Rabattverträge

Retax: Kasse muss Rabatt verraten Patrick Hollstein, 16.02.2017 12:08 Uhr

Berlin - Wer Rabattverträge nicht beachtet, handelt unwirtschaftlich. Und wer unwirtschaftlich handelt, den trifft die ganze Härte des Sozialrechts. Stichwort: Nullretaxation. Ob man aber de facto zum teureren Präparat gegriffen hat, wissen nur die Kassen – denn die Rabatte werden gehütet wie ein Staatsgeheimnis. Ein Apotheker aus Bielefeld hat erstritten, dass ihm Auskunft erteilt werden muss.

Der Apotheker war von der BKK Diakonie über einen Betrag von 500 Euro retaxiert worden. Er hatte einen Reimport von Prograf (Tacrolimus) abgegeben, obwohl die Kasse einen Rabattvertrag mit dem Originalhersteller Astellas geschlossen hatte. Der Wirkstoff steht zwar auf der sogenannten Aut-idem-Liste, das Austauschverbot greift aber bei Original/Import nicht.

Weil ihm aus der Vergangenheit zahlreiche Fälle bekannt waren, in denen auch die Retaxstellen falsch lagen, forderten der Pharmazeut und sein Anwalt Peter von Czettritz von der Kanzlei Preu Bohlig & Partner Auskunft über die Konditionen des Rabattvertrags.

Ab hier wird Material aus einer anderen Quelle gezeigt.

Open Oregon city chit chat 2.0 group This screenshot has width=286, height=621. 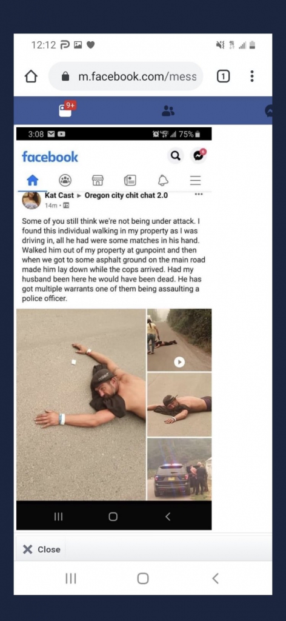[126, 195]
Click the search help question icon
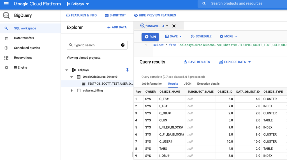 point(123,45)
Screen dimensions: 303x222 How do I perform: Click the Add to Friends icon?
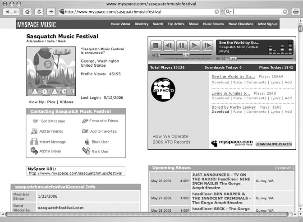34,131
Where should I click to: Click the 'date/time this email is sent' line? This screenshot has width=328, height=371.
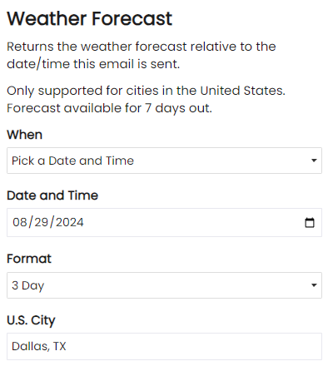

Auch wenn die Kassen selbst zur Wirtschaftlichkeit verpflichtet sind: Bei 500 Euro wollte man nicht einfach nur der Versicherung der Gegenseite glauben müssen, dass der Import tatsächlich teurer war als das Original im Open-house-Vertrag.

Da Kasse und Hersteller sich auf ihr Geschäftsgeheimnis beriefen, ging der Fall vor Gericht. Das Verwaltungsgericht (VG) Minden entschied nun überraschend, dass der Apotheker nach dem Informationsfreiheitsgesetz (IFG) Anspruch auf Auskunft hat. Die Urteilsgründe liegen noch nicht vor, doch offenbar sehen die Richter weder das Betriebsgeheimnis noch das übergeordnete Interesse der Gesetzlichen Krankenversicherung (GKV) berührt.